Our Python project will be run on a Linux server with the help of ChromeDriver. Since the server does not have a GUI preinstalled, the project needs to be run in headless mode. Furthermore, there are some other options that we have to add to our driver.py file in the project that instantiates the WebDriver object, to ensure compatibility with the server:

options = Options()
options.add_argument('--headless')
options.add_argument('--no-sandbox')
options.add_argument('--start-maximized')
options.add_argument('--disable-extensions')
options.add_argument('--disable-dev-shm-usage')
driver = webdriver.Chrome("/usr/local/bin/chromedriver", chrome_options=options)

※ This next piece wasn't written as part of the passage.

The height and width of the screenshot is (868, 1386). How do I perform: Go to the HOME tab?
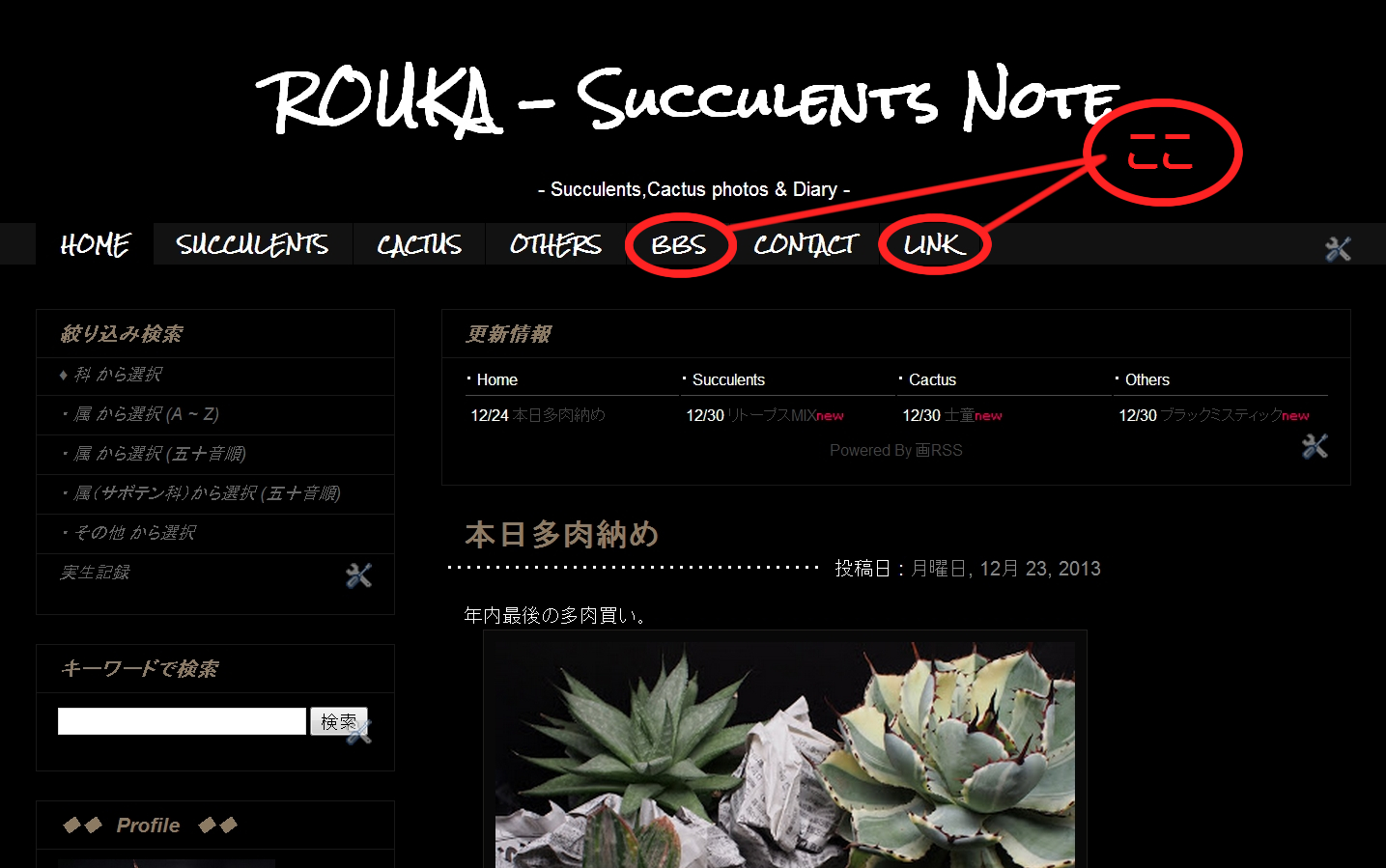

In order to test if the server can run our project with the current configuration, we can upload all project files to a temporary directory and run the following command:

behave -i test.feature --junit

If we see the the logs of the test steps and the results of the test cases on the screen, we are ready to continue.

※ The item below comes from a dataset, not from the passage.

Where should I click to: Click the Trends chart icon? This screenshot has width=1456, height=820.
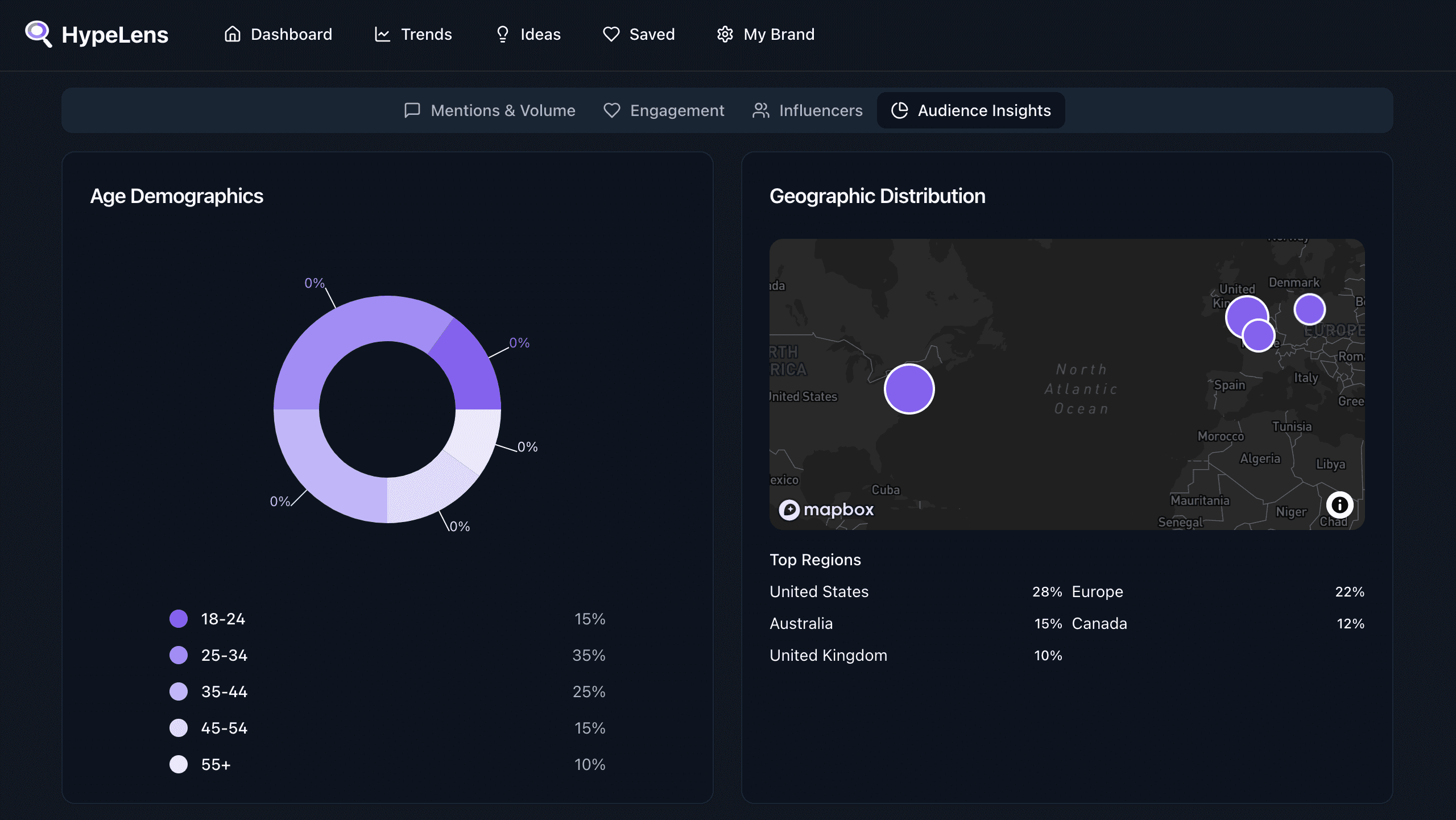[383, 34]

Configure the Jenkins Freestyle job 

There are two kinds of jobs that we can configure in Jenkins. Let’s start with creating a Freestyle job. We need to follow these basic steps in Jenkins:

  • Add the repository URL that contains the Python project, to the Source code management section
  • Add a Build step, select Virtualenv builder and enter the following commands: pip install behave, pip install selenium
  • Add a build step, select Python builder and enter the command: behave -i test.feature –junit

This will enable the ShiningPanda plugin to create a virtual environment with the appropriate Python packages and then run the project with the same command we used earlier. Finally, we can:

  • Add a post build action: Publish JUnit test result report and fill in the tests report XML directory as it is configured in the Python project

When we Build the Freestyle job, we will see that a Test Result option is available on the Build details page and from there we can see the report on how many test cases have passed and how many test cases have failed.

Working with a Pipeline 

If we do not want a Freestyle job and instead we are only working with Pipelines, we can create a simple Pipeline job in Jenkins, select Pipeline script from Git and enter the Git repository URL of our Python project. In the Script path section we should enter the name of a new file that we will create for configuring the pipeline. We will use the the Jenkinsfile.groovy name, so in our repository we will need to create this file with the following content:

node() {
  stage('checkout') {
    deleteDir()
    checkout scm
  }
  stage('build') {
    sh "behave -i test.feature --junit"
  }
  stage('publish') {
    junit 'reports/*.xml'
  }
}

Since the server is already configured with all the required Python packages, the shell command will execute successfully and the Python project will produce the same results as before, visible on the Test Result option on the Build details page.

Conclusion 

In this article we examined the case when testers use Python and the Behave framework to build their test automation infrastructure and implement the BDD test cases and test steps. Then, we showed how to configure the Jenkins server with the required packages and implemented a Freestyle job and a Pipeline job in Jenkins, to Build our project and see the test results. This is a good example to show that Jenkins can support different languages and technologies with just a few configuration changes.